Family gatherings occupy a complex middle ground. It’s a cherished Malay tradition, these reunions, and I acknowledge their importance. The food, thankfully, is invariably superior to the sad spreads at office events – a crucial redeeming factor! I can tolerate, sometimes even find moments of genuine warmth within, gatherings of 30 to 40 relatives. A wedding? Absolutely, I’ll be there with a sincere smile. But the massive 100+ clan assemblies? The sheer scale overwhelms. The noise, the competing conversations, the obligation to circulate… it drains me.
The truth is, I simply don’t thrive in the big group dynamic. It doesn’t mean I dislike people or mixing. It means meaningful connection for me happens in smaller doses, quieter corners, with space for actual conversation, not just shouted pleasantries over a din. The mamak session works because it’s focused, relaxed, and authentic. The wedding works because there’s a clear purpose, structure, and shared joy.
Then came the lockdowns. Those long stretches of quiet, of necessary solitude, were unexpectedly clarifying. The constant pressure to be “on,” to perform sociability in large settings, evaporated. And in that silence, a realisation crystallised: I didn’t miss the big gatherings. Not one bit. What I craved, what I chose to miss, were the close friends, the immediate family, the deep one-on-one chats. The lockdown didn’t create my aversion; it amplified it, validated it, and gave me permission to honour it without apology.
Emerging into the post-pandemic world, the noise of large gatherings feels louder, the obligation heavier. I understand their purpose for others – the bonding, the tradition, the collective energy. But for me? They are exercises in endurance, not enjoyment. The performative aspect of the office family day is laid bare. The fatigue of the massive family reunion is undeniable.
So, I’ve become more selective. I embrace the small mamak meet-ups. I cherish the manageable family kenduri. I celebrate weddings with genuine pleasure. But the sprawling, obligatory mass gatherings?
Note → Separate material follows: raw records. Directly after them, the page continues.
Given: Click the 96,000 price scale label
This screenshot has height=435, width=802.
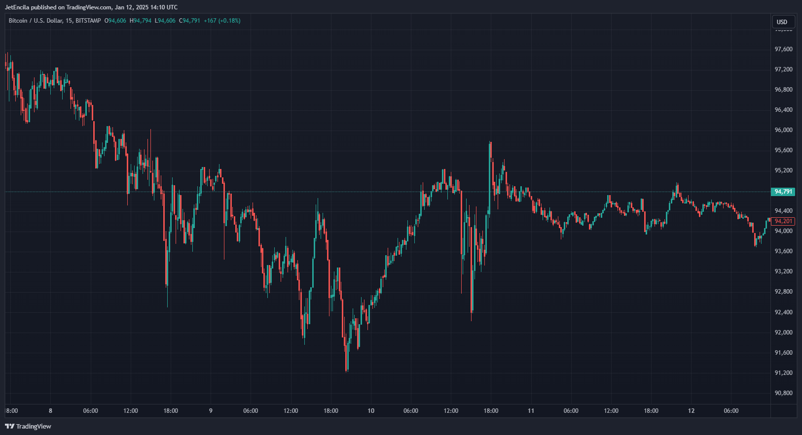Looking at the screenshot, I should click(x=783, y=130).
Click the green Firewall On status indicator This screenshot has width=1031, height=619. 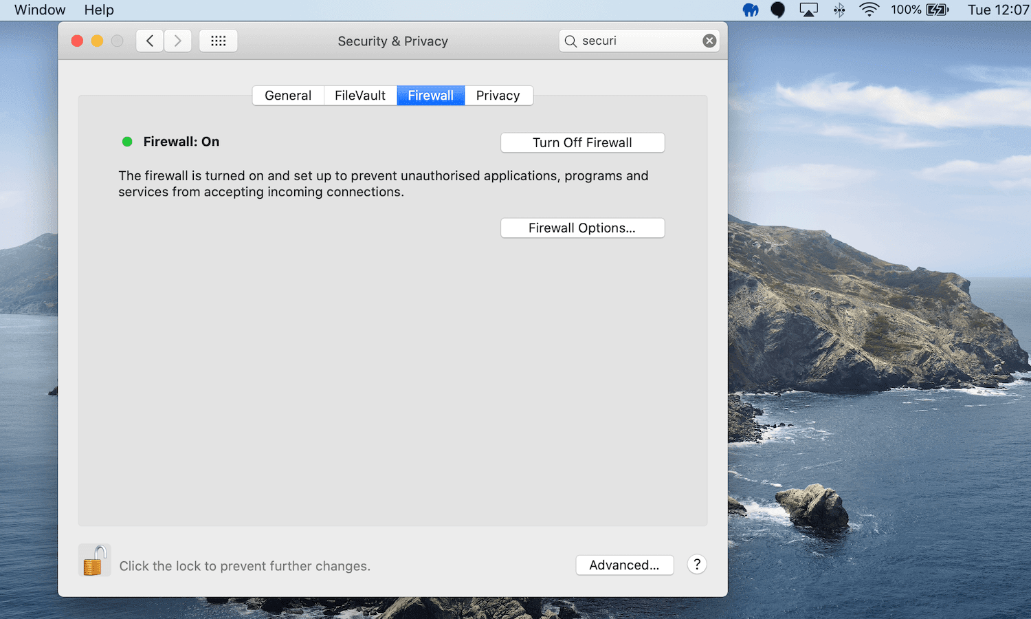(126, 142)
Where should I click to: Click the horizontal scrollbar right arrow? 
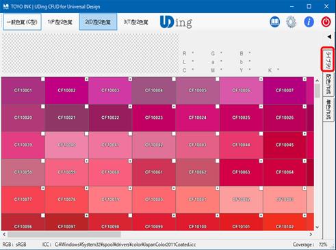311,234
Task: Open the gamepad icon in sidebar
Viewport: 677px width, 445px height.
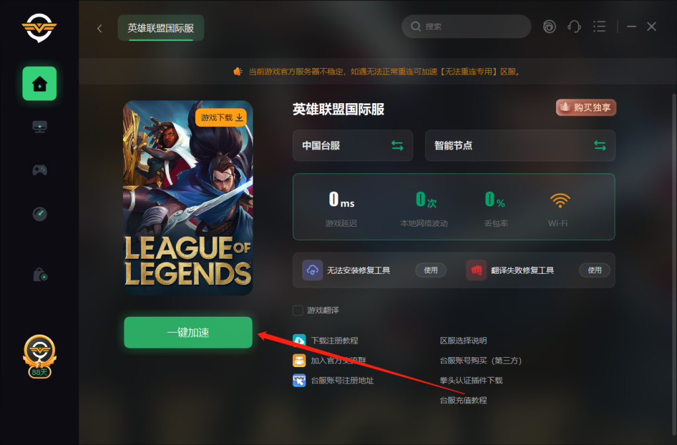Action: click(x=40, y=170)
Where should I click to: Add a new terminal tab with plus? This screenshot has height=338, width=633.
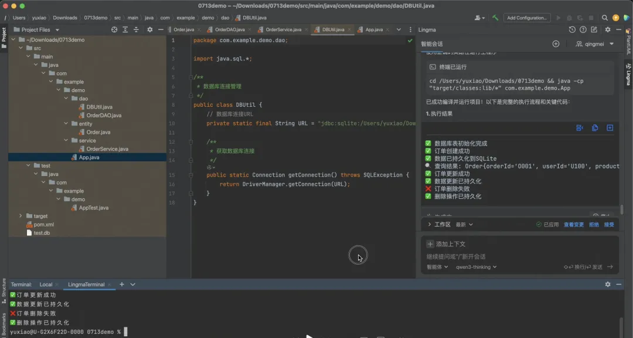[x=121, y=284]
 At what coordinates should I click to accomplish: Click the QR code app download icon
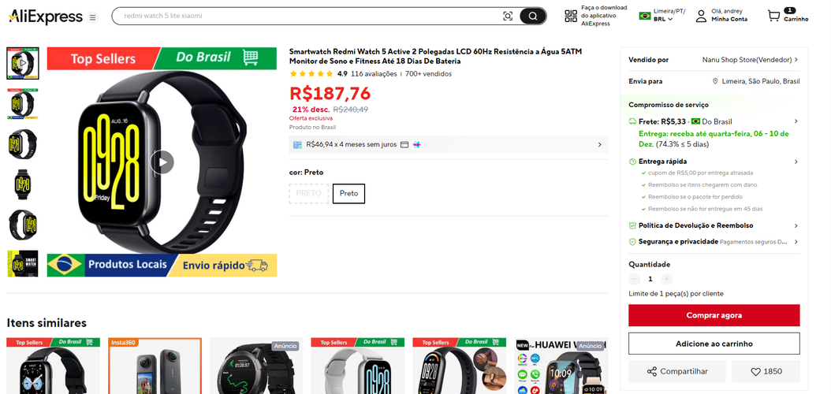(x=571, y=16)
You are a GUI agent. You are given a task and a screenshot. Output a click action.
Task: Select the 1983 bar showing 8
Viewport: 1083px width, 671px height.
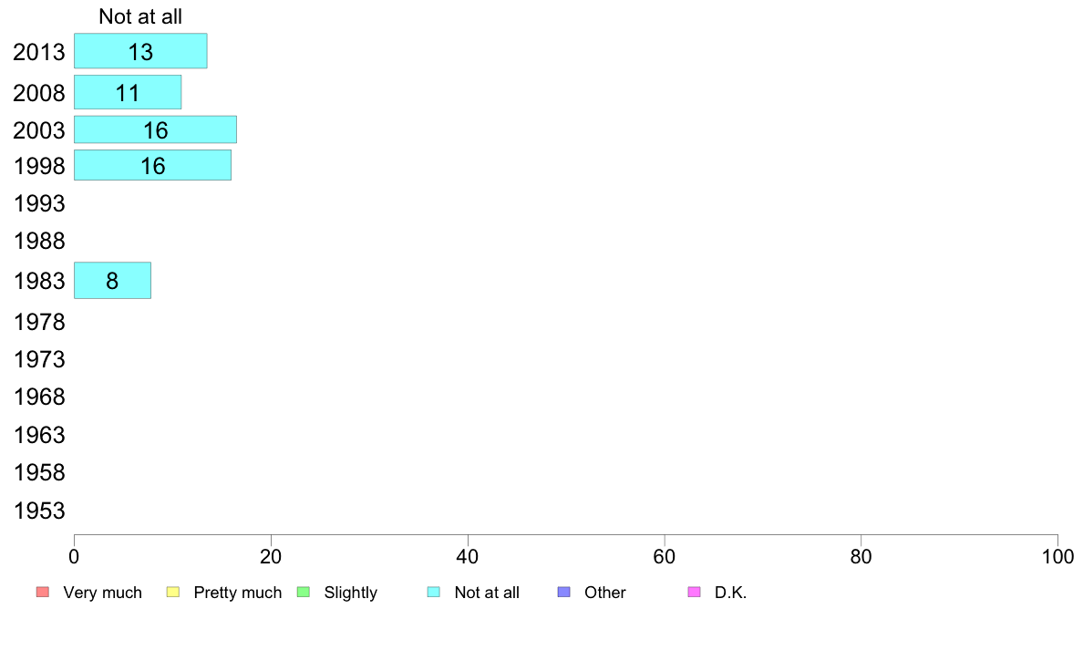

You’ll likely find my RSVP politely declined. I’ve learned, profoundly since the world paused, that my social battery is precious. I choose to spend its charge not on the loud spectacle of the crowd, but on the quieter, richer connections found in its smaller corners. It’s not isolation; it’s intentional connection, on terms that don’t leave me counting minutes until escape. And frankly, that’s a liberation worth savouring.